Evidence was obtained that glucocorticoids are capable of modulating the CD23 expression and soluble(s) CD23 release of peripheral blood lymphocytes (PBL). We demonstrate that interleukin-2 (IL-2)- and IL-4-induced CD23 expression are susceptible to glucocorticoids to a different degree. Prednisolone suppressed the spontaneous and IL-2-induced CD23 expression on PBL of healthy donors. The IL-4-induced CD23 expression was influenced much less by prednisolone, but the expression kinetics was altered. The modulation of the expression kinetics appears to be due to a priming effect of prednisolone. Differences were also apparent when the susceptibility of PBL from healthy and atopic donors towards the effect of prednisolone on the IL-4-induced CD23 expression was studied. Preactivation of PBL with Staphylococcus aureus strain Cowan I abolished the differences. Prednisolone also suppressed the sCD23 release from unstimulated and IL-2- or IL-4-stimulated PBL and enhanced the immunoglobulin (E,G,A,M) synthesis of PBL. This enhancement appears to be due to a priming effect, since pre-stimulation of PBL with prednisolone was sufficient to enhance the immunoglobulin synthesis. The IL-4-induced IgE synthesis of PBL with or without spontaneous in vitro IgE synthesis was synergistically enhanced by glucocorticoids.

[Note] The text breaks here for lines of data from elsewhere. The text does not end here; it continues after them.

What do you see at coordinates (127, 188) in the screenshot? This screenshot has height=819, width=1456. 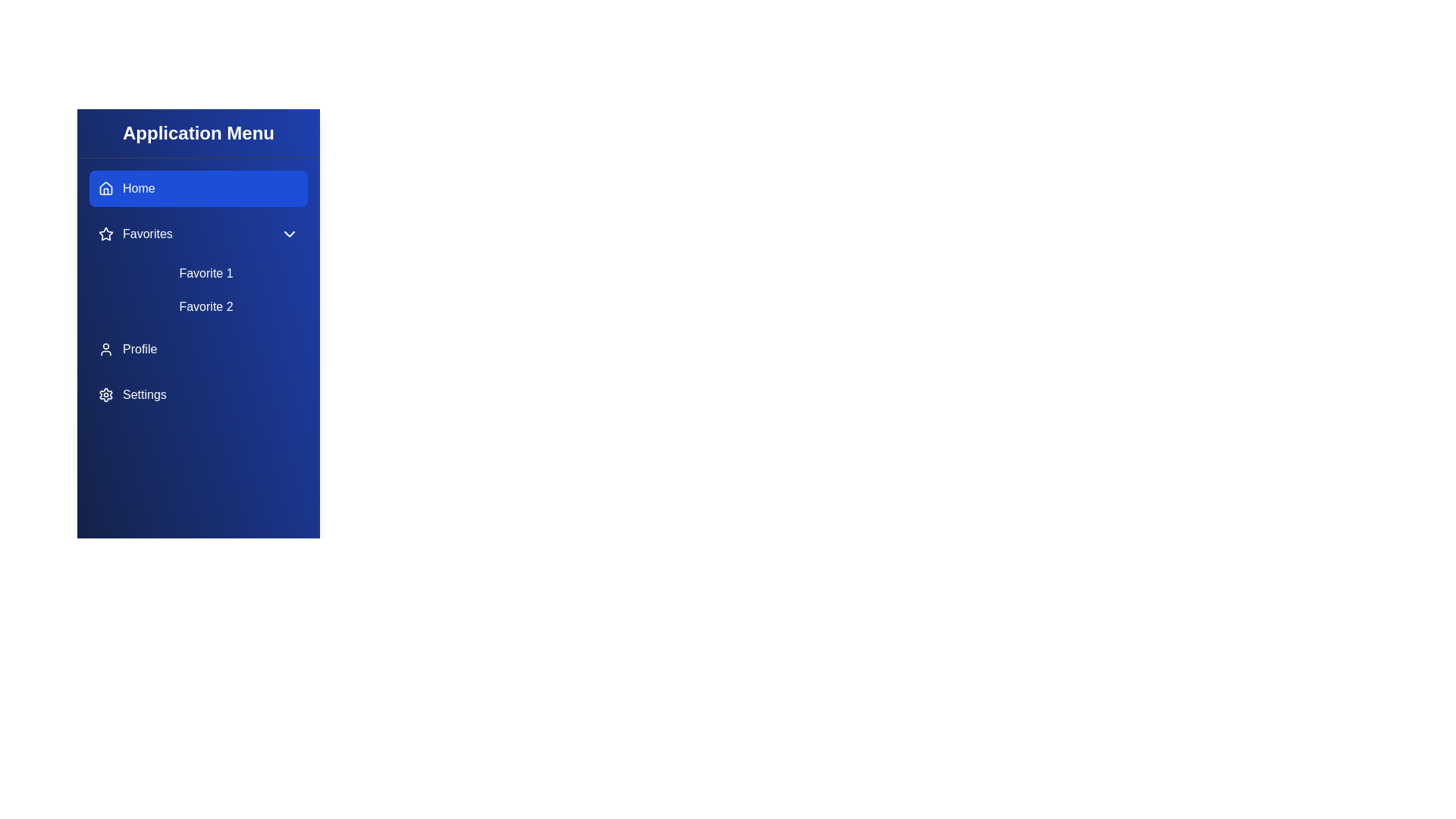 I see `the 'Home' navigation button, which features a house icon and a bold blue background` at bounding box center [127, 188].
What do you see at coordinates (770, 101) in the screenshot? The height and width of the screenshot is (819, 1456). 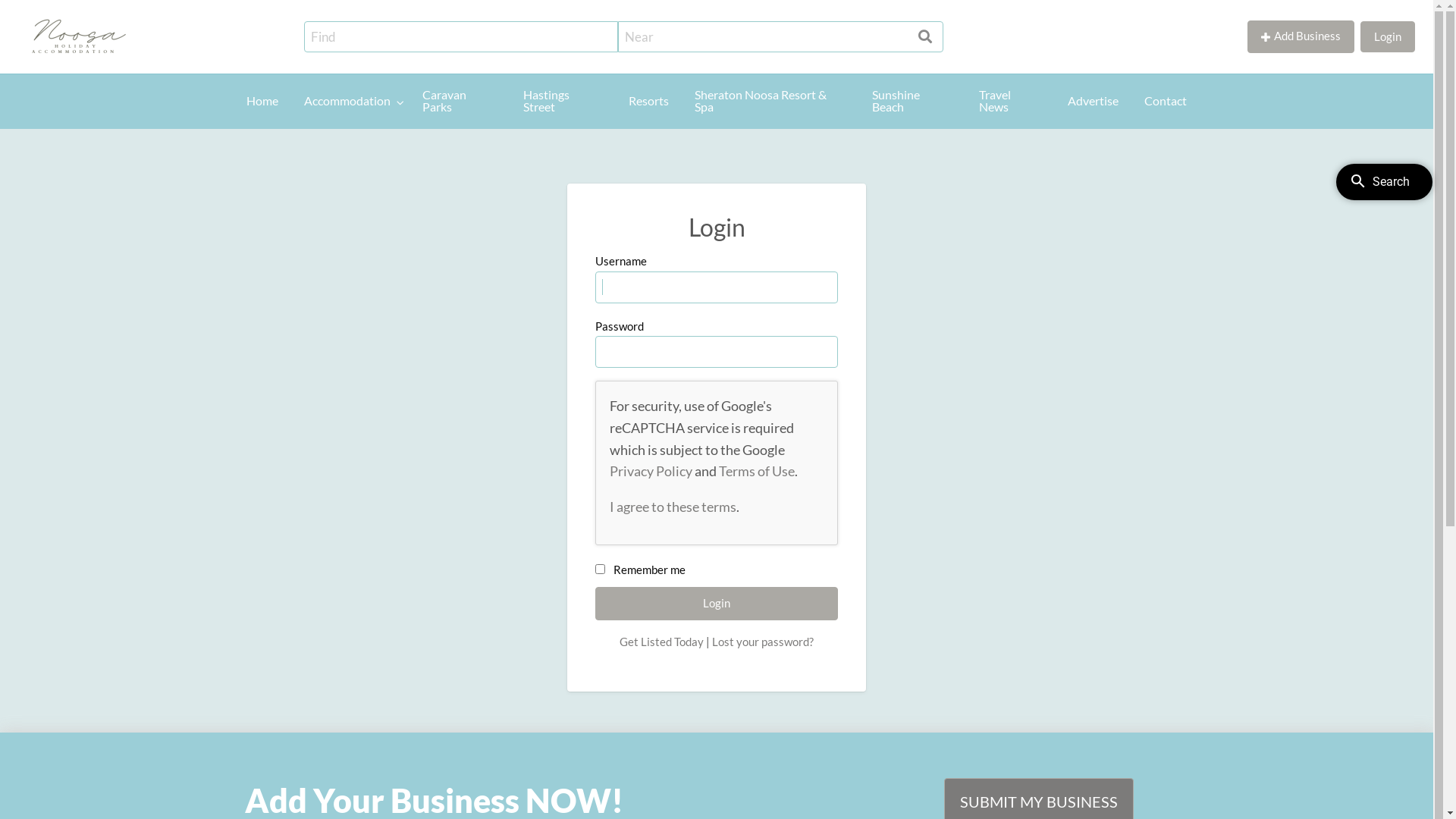 I see `'Sheraton Noosa Resort & Spa'` at bounding box center [770, 101].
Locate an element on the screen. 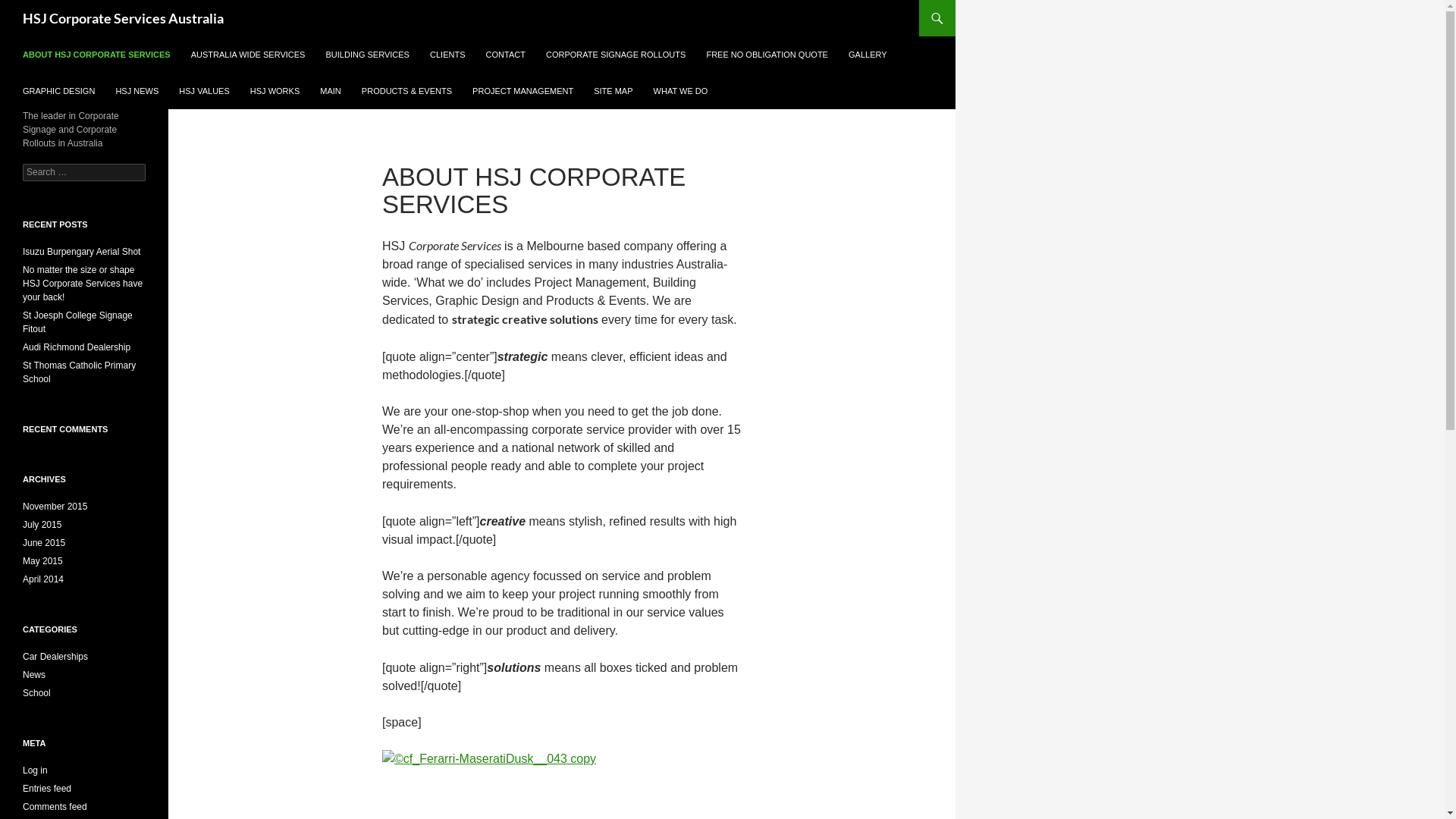 The image size is (1456, 819). 'CLIENTS' is located at coordinates (421, 54).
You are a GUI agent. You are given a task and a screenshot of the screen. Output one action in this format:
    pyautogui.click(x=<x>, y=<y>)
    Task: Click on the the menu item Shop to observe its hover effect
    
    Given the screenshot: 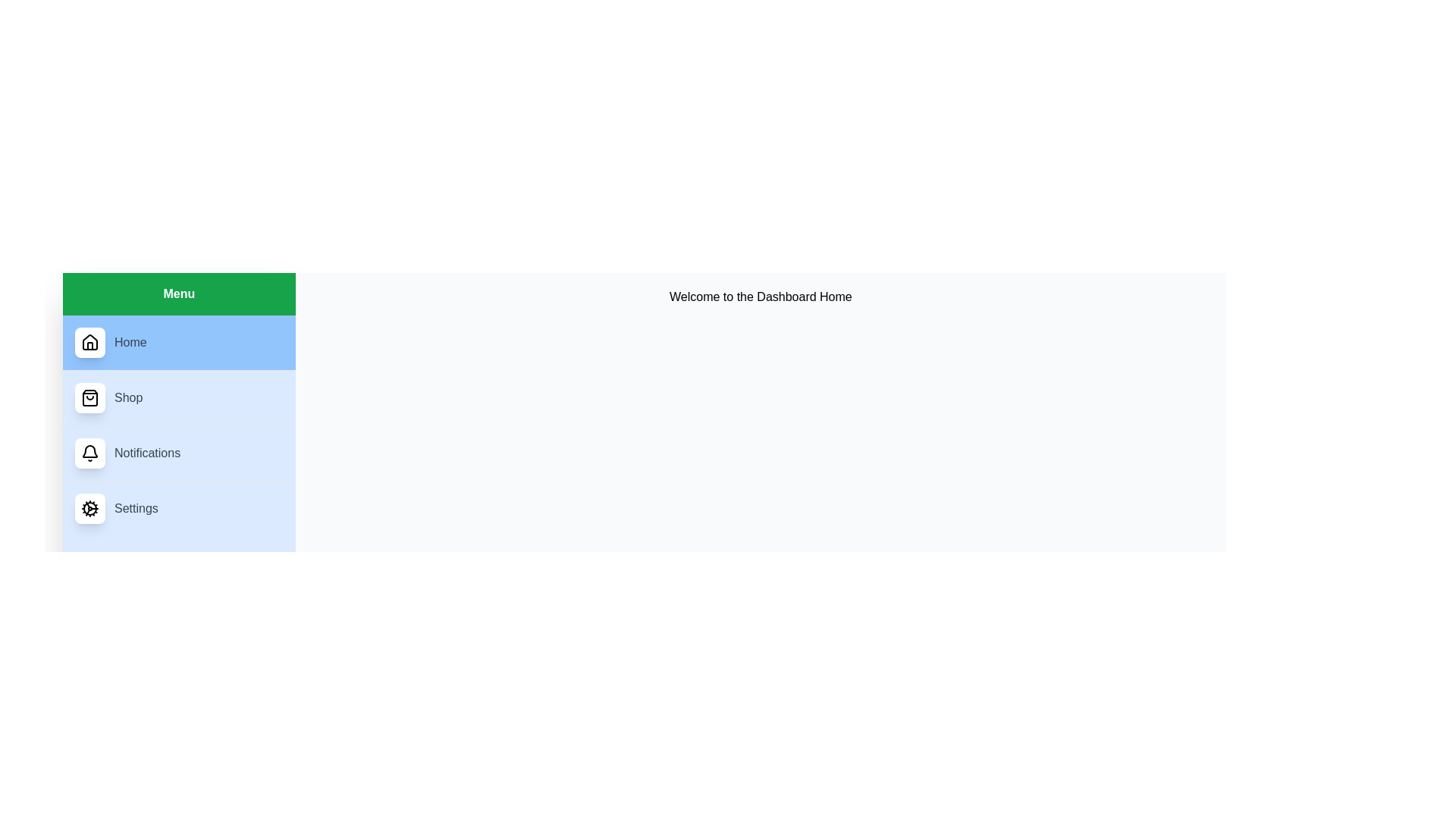 What is the action you would take?
    pyautogui.click(x=178, y=397)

有证据表明,糖皮质激素能够调节外周血淋巴细胞(PBL)的CD23表达及可溶性(s)CD23释放。我们证明,白细胞介素-2(IL-2)和IL-4诱导的CD23表达对糖皮质激素的敏感性不同。泼尼松龙抑制健康供体PBL上的自发及IL-2诱导的CD23表达。泼尼松龙对IL-4诱导的CD23表达影响较小,但表达动力学发生改变。表达动力学的调节似乎是由于泼尼松龙的启动作用。研究健康和特应性供体的PBL对泼尼松龙对IL-4诱导的CD23表达的影响的敏感性时,差异也很明显。用金黄色葡萄球菌考恩I株预激活PBL消除了差异。泼尼松龙还抑制未刺激及IL-2或IL-4刺激的PBL的sCD23释放,并增强PBL的免疫球蛋白(E、G、A、M)合成。这种增强似乎是由于启动作用,因为用泼尼松龙预刺激PBL足以增强免疫球蛋白合成。糖皮质激素协同增强有或无自发体外IgE合成的PBL的IL-4诱导的IgE合成。